Wenn ich Brot vermeide, das vielleicht einfach nicht knusprig genug aussieht, oder das Dessert auslasse, wird direkt eine Essstörung diagnostiziert. Da ich auch kein glühender Fritteusenfreund bin, stimmt erst recht etwas nicht mit mir. Ich könnte ewig so weitermachen. Meine Leidenschaft für Salat wird wiederum mit Augenrollen hingenommen. Nur selten finde ich Menschen, die bereit sind angebratenen Spitzkohl oder gegrillte Aubergine so ausgiebig zu preisen wie Pizza, Döner oder Pommes.

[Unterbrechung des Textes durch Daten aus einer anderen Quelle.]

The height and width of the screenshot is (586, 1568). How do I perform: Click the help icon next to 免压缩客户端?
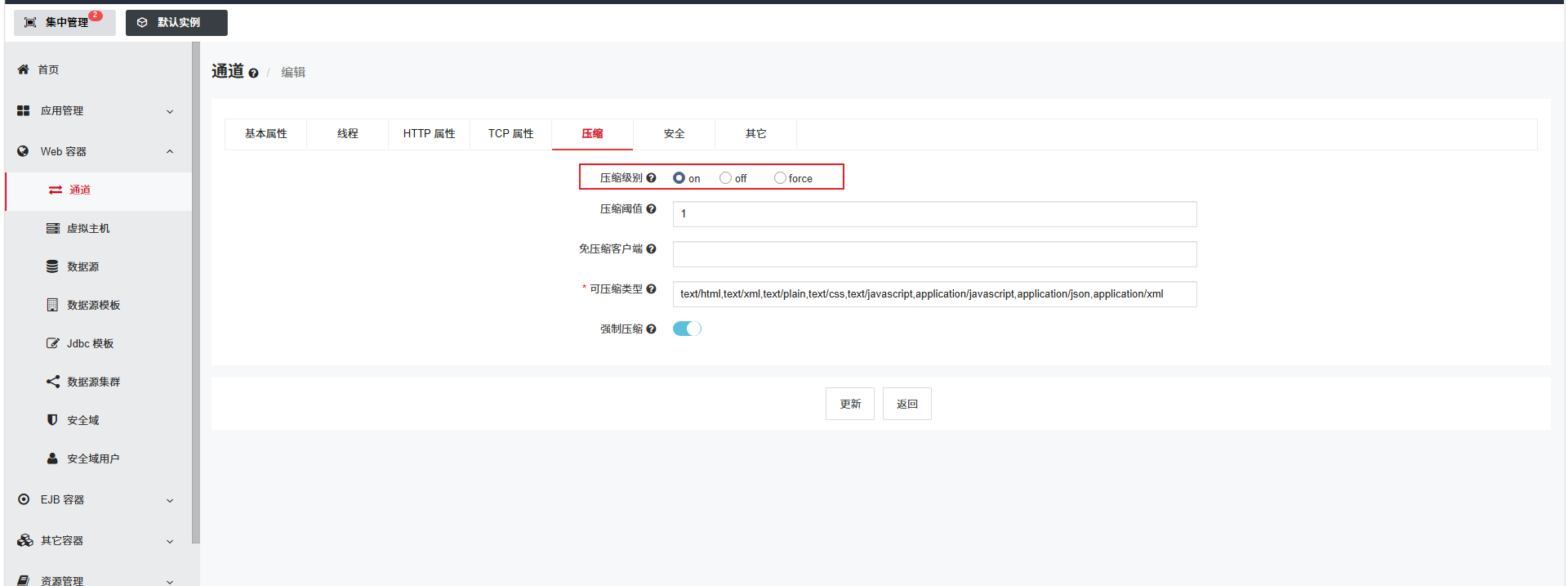click(x=651, y=248)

Die Frage, warum ich auf etwas verzichte, ist oft ein easy Small-Talk-Einstieg. Manchmal ist sie sicher als aufrichtige Anteilnahme zu deuten. Die besorgten Gesichter nehme ich gerne als lieb gemeint mit. Nur fehlt mir durch den Verzicht ja überhaupt nichts. Deswegen fühlt sich das Interesse eher wie bohrende Neugier an. Dass niemand direkt nachfragt, was mit mir eigentlich nicht stimmt, ist beinahe ein Wunder. Das hat sich nur bisher noch niemand getraut. Dabei wäre mir das fast lieber als bohrende Nachfragen. Besonders wenn der Eindruck entsteht, dass mein Gegenüber sich durch meinen Verzicht selbst auf den Schlips getreten fühlt und das Dinner nicht mehr genießen kann. Dabei liegt mir nichts ferner, als zu missionieren oder den Genuss anderer zu zerreden. Die kleinste Abweichung von der eigenen Norm wird trotzdem gern als außergewöhnlich bis skandalös ausgelegt.

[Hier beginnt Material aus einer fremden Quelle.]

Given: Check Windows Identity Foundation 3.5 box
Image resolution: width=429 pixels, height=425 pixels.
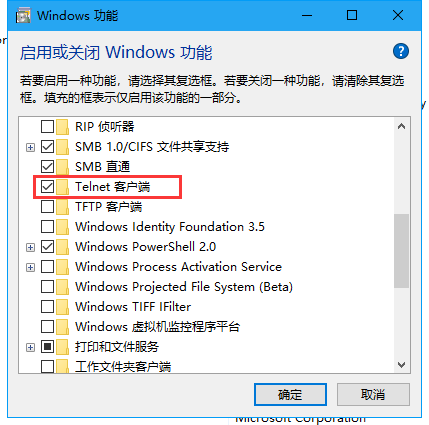Looking at the screenshot, I should (x=47, y=227).
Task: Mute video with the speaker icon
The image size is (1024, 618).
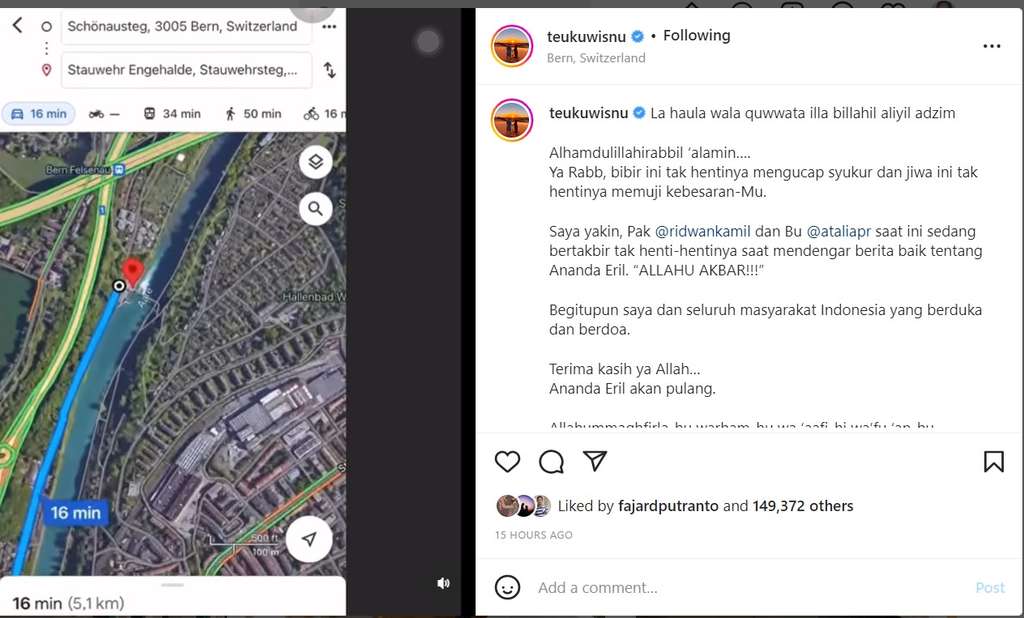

Wenn ich die Diskussion dann mürrisch abwürge, schwirrt mir oft ein Spruch von Papa im Kopf herum. „Wie man’s macht, macht man’s verkehrt“, sagt er manchmal. Diesen Eindruck kann man durchaus bekommen, wenn ich die Reaktionen auf meinen Speiseplan wirklich ernst nehme. Doch zum Glück muss ich es bei meiner Ernährung genauso wenig jemandem recht machen, wie bei meiner Lebensplanung und meinem Samstagabend. Daran können weder Oma noch Dinnernachbarn etwas ändern.